The nurses who were taking care of my M O T H E R had turned her towards me so that I could see her, because...I was not allowed to go into the room to see her, touch her, hug her, or kiss her, because...of the COVID19 virus had taken over every one's lives. I sat there in that wheelchair and I stared at my M O T H E R with tears in my eyes. It was a sight to see her hook up to everything I could think of her being hooked up to. She was not breathing on her own or responding to anything. My thoughts were, "I did not want to see my M O T H E R like she was and I wanted everything that she was hooked to taken off of her immediately."  

It was like, "I did not want to see my M O T H E R suffering anymore, because...she suffered enough throughout. She had a good 22 years since she had her magic kidneys and then after her kidneys shut down she been off and on Dialysis and that she had been in and out of the hospital." I knew that my M O T H E R would of wanted to be taken off of what was keeping her alive. Before I decided, I apologized to my M O T H E R for everything I did to her. I apologize for always yelling at my M O T H E R. I apologize for always trying to be right when I knew I was wrong for everything I done to upset my M O T H E R. I apologized for not being the daughter she wanted me to be. 

"In my heart, I know she heard my apology." I think about the times I did those things to my M O T H E R, all I be is ashamed of what I was to her.
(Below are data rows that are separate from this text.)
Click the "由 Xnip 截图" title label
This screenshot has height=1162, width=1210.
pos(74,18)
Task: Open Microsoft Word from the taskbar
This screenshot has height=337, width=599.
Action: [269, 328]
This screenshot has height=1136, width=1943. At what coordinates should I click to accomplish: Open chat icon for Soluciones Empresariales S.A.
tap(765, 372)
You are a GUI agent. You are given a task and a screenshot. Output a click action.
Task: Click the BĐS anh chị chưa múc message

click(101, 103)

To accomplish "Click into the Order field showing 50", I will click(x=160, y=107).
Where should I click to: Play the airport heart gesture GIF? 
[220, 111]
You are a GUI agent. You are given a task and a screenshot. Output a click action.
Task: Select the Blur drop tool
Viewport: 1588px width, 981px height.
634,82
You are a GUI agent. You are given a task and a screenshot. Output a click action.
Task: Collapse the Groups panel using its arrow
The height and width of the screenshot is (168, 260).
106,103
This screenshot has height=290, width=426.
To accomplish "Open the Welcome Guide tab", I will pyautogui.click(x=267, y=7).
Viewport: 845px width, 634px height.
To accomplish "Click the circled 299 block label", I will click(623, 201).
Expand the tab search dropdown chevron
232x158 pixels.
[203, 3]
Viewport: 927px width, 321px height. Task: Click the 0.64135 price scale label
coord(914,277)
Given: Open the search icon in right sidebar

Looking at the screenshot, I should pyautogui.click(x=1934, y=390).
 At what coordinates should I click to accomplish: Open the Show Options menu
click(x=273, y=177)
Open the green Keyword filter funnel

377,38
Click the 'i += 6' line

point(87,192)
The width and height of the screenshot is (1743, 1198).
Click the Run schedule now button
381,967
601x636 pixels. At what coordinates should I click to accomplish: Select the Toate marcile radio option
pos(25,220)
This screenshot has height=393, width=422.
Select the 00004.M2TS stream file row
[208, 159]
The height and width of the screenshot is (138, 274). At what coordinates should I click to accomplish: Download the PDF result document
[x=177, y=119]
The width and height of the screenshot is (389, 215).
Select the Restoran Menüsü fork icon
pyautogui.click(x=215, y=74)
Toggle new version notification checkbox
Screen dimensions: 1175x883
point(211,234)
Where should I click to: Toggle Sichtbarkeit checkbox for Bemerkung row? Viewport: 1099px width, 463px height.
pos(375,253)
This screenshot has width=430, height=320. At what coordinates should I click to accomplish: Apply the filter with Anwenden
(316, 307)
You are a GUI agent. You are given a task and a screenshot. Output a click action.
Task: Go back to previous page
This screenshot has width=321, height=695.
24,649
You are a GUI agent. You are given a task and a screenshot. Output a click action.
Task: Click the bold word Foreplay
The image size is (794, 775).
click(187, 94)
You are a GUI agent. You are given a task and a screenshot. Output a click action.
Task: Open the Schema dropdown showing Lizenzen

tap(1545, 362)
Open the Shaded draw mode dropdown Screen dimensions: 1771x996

I cannot get back from my M O T H E R of what I should of been to her as her daughter in the first place. I got to live with that! I told my M O T H E R that I loved her unconditionally. 

And then...I made the hardest decision I had to make concerning my M O T H E R S fate." It took me 10 minutes to fill out the papers to remove the ventilator and all the bags of medications my mother was hooked to. I hesitated as I looked at my M O T H E R with tears in my eyes and then...I signed and I did not know how I signed, because...I had so many tears in my eyes. I was the last one to see my M O T H E R before I had the male nurse to take me away from my M O T H E R S hospital room, because...I did not want to see her nurses remove the ventilator or any of the medications she was hooked to. I would of been too painful to me. 

I was taken to my car by wheelchair, because...I was too numb to walk. As I looked back at the hospital, I wondered how long it would of taken after the ventilator and all the medicines and wires were taken off of my M O T H E R before she passed away peacefully, because...my M O T H E R looked like she was in total peace the last I saw of her. From the time I left the hospital, it was a little after 4:00 pm. It took almost 2 hours; my M O T H E R passed away very peacefully. She was in no more pain; she was not suffering; no more crying, no more Dialysis, no more in and out of the hospital. 

My M O T H E R was gone to GLORY! My sister Sherri, my brother Wesley, and I had to let our M O T H E R go, because...we did not want her to suffer anymore in her lifetime. We wanted her to have a wonderful life in Heaven as she lived a wonderful Christian life in the name of GOD and his son JESUS. Our M O T H E R was a beautiful woman in her FAITH and in her HEART. Especially...in love for every one known and unknown. "She was a Legend of Love!"